Unbeloved former ownership

Disney

The "Nation's Newspaper", as usual, presents a shallow case-study that does not answer the question of why there is suddenly a "battle" and exactly what is at stake for each team.

The Dodgers and Angels will not be able to draw much more than the 3 to 3.5 million fans that poured into their respective stadiums last season. The Angels have shown why they are in this fight, to get more broadcast money. But the Dodgers reasons are still somewhat of a mystery.

I would hazard to guess that Frank McCourt has taken this “Los Angeles Angels” thing personally. That has led to what Moreno calls “a nice market rivalry”. But as the Dodgers make improvements to their stadium McCourt was quoted in the USA Today article as saying “I’d rather spend my money on improving the ballpark than on lawyers or public relations campaigns”. Easy to say when you paid $247 million more for your club with the built-in PR. Moreno has to create his from scratch. Actually, it’s worse than from-scratch since the negative image was already there.

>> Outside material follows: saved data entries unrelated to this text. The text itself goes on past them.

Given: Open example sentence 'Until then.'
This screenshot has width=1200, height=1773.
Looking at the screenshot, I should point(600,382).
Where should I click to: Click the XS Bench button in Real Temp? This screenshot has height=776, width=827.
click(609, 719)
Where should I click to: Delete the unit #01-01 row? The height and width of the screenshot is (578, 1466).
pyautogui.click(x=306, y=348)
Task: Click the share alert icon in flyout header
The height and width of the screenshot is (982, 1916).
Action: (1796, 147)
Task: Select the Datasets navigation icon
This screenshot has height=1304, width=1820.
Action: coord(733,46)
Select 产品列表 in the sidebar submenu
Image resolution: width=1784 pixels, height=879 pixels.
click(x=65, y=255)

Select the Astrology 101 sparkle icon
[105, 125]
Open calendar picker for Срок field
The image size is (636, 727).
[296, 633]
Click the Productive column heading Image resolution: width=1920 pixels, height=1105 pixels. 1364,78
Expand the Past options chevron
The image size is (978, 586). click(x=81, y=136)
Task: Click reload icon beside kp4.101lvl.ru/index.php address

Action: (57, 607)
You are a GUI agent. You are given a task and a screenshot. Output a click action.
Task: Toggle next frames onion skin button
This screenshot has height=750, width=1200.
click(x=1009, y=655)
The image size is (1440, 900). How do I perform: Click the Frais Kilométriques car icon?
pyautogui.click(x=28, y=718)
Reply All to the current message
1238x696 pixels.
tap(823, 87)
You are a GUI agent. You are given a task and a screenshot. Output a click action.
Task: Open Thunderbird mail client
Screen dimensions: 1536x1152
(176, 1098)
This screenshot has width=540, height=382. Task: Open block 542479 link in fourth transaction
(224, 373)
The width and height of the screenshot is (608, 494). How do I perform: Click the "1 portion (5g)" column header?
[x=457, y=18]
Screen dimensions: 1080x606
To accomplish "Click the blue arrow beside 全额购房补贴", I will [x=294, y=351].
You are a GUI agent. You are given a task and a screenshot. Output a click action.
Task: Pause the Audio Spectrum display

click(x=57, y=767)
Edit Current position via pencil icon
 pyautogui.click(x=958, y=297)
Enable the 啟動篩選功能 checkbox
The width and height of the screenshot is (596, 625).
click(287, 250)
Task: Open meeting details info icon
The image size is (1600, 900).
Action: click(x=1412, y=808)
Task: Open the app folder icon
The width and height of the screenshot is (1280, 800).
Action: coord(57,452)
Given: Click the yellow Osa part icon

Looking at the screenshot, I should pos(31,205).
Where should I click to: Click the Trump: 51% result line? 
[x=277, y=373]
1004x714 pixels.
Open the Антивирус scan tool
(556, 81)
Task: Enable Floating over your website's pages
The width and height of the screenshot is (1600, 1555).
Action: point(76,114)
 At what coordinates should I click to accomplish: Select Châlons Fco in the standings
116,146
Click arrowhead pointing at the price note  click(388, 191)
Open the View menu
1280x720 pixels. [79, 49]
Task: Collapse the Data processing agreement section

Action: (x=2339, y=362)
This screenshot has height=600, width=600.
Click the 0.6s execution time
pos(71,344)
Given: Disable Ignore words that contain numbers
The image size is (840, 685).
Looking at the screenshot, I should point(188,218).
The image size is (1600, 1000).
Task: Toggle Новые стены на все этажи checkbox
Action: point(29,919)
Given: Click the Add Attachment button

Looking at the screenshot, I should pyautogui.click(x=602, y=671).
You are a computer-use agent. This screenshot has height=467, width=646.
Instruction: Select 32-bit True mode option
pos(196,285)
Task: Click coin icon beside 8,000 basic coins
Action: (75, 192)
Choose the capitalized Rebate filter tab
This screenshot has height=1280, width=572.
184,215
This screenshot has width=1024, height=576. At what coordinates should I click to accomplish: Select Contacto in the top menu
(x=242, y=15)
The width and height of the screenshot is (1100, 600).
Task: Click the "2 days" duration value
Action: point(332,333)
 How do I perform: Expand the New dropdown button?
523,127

My hope is that southern California baseball will remain healthy and better thanks to two owners who probably don’t like each other too much battling it out. But from a business perspective the upside for the Angels is far greater than it is for the Dodgers.

1 Comments:

Anonymous George said...

It's important to note that the selling price of the Dodgers included the Vero Beach facilities and Dodger Stadium. The sale of the Angels was just that, the sale of the Angels. The Angels have a lease for their stadium and spring training facilities.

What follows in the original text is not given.